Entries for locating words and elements
-*-*-

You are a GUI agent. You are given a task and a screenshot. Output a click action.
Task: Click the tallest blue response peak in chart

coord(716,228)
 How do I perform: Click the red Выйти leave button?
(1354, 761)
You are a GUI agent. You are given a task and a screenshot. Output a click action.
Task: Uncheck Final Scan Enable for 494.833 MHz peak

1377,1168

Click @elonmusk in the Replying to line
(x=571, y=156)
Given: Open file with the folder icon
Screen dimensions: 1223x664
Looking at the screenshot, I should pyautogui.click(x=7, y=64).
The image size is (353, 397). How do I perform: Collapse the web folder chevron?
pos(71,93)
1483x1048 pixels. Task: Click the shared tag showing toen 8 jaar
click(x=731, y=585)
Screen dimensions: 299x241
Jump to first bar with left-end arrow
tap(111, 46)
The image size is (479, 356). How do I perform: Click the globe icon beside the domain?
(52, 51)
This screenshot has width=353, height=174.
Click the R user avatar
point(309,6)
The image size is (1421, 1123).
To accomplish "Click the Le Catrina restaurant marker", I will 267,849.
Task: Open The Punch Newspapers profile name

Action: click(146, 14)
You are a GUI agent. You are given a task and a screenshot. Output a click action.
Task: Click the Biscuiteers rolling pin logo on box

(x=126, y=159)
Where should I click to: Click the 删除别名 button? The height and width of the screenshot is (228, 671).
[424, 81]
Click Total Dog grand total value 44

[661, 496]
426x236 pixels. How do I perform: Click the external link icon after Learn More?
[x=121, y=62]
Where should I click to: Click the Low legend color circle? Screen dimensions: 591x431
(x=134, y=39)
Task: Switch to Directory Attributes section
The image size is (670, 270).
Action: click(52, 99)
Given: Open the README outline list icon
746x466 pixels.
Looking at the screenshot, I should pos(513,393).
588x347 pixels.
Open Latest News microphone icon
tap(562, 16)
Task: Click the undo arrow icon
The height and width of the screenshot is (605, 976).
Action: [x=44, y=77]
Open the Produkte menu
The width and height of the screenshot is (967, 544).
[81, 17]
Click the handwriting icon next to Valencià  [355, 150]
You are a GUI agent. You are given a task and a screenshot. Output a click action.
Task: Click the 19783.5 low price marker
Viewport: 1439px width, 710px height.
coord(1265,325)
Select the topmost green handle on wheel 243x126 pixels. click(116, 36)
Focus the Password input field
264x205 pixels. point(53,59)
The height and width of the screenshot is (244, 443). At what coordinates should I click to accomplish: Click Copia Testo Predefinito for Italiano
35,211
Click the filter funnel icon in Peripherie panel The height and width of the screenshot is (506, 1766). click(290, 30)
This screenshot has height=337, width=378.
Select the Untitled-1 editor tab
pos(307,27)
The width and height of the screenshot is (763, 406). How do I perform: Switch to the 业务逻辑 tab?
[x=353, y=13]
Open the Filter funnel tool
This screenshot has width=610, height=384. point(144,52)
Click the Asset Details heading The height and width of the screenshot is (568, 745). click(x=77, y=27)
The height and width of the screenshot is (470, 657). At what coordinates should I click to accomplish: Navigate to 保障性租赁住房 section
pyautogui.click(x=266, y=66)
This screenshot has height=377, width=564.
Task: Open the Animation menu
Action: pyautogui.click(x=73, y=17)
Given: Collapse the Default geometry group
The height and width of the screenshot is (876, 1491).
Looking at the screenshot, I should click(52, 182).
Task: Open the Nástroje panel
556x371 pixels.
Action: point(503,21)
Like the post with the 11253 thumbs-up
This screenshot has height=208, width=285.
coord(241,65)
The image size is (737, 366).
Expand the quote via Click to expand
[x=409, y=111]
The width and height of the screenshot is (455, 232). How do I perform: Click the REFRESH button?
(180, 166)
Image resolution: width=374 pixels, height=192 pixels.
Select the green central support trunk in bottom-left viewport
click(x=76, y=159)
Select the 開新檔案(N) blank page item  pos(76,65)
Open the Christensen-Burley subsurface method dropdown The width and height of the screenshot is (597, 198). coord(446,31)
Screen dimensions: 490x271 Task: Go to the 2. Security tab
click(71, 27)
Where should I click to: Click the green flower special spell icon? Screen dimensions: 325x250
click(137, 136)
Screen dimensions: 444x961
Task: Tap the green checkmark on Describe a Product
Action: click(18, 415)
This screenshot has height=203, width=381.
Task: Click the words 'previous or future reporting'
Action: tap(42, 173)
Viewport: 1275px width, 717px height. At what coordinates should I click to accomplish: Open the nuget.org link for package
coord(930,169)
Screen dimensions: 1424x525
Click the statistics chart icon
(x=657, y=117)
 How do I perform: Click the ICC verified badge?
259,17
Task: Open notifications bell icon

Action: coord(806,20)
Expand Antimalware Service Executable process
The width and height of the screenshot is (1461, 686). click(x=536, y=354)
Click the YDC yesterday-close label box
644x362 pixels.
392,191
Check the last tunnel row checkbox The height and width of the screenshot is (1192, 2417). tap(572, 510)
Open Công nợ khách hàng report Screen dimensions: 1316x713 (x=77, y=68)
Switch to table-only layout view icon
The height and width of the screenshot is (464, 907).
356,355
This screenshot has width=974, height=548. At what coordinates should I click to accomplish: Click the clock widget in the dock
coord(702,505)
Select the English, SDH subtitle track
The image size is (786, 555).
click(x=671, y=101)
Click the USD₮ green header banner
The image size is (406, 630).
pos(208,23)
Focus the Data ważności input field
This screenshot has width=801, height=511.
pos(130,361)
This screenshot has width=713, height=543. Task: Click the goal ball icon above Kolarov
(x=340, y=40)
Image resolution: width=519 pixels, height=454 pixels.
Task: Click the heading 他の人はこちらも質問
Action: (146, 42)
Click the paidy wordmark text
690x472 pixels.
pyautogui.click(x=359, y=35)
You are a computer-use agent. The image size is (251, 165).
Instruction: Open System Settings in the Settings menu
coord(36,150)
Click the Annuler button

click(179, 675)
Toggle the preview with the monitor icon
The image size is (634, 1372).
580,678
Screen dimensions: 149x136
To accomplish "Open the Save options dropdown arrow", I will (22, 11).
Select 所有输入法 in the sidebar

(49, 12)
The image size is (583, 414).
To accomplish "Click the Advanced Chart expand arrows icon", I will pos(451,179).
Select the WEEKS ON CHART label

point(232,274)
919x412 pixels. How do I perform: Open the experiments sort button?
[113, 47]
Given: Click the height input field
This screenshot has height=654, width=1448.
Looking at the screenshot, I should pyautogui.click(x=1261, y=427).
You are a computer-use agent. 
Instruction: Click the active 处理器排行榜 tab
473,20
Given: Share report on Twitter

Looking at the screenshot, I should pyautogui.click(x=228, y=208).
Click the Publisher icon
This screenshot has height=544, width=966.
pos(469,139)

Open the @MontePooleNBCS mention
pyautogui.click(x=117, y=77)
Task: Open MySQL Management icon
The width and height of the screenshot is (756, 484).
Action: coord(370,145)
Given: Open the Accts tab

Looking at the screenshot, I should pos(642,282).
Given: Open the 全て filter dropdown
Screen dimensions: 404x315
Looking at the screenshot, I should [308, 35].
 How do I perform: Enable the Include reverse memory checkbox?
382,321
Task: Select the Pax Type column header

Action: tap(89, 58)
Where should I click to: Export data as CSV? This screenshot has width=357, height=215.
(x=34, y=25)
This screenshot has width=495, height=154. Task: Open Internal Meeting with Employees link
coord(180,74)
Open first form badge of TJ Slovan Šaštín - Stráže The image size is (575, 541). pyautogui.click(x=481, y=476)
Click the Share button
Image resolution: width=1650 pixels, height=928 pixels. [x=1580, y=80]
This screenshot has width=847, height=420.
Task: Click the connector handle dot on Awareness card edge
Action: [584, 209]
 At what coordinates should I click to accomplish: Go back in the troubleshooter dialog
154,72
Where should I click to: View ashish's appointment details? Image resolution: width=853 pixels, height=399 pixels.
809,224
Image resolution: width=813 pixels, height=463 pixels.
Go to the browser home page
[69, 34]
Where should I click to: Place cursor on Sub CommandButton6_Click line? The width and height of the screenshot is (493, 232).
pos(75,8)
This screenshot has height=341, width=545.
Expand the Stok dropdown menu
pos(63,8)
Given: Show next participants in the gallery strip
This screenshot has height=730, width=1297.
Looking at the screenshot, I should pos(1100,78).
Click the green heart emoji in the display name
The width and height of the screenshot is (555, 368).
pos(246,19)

-*-*-

● DIRECTIONS: Can you rewrite the part of the material that opens with the line containing "The image size is (1421, 1123)." and closes with the line containing "(x=126, y=159)", keeping every line including the requests, but with each coordinate in the answers adjusted by -48?

● COMPLETED TASK:
The image size is (1421, 1123).
To accomplish "Click the Le Catrina restaurant marker", I will 219,801.
Task: Open The Punch Newspapers profile name

Action: click(98, -34)
You are a GUI agent. You are given a task and a screenshot. Output a click action.
Task: Click the Biscuiteers rolling pin logo on box

(x=78, y=111)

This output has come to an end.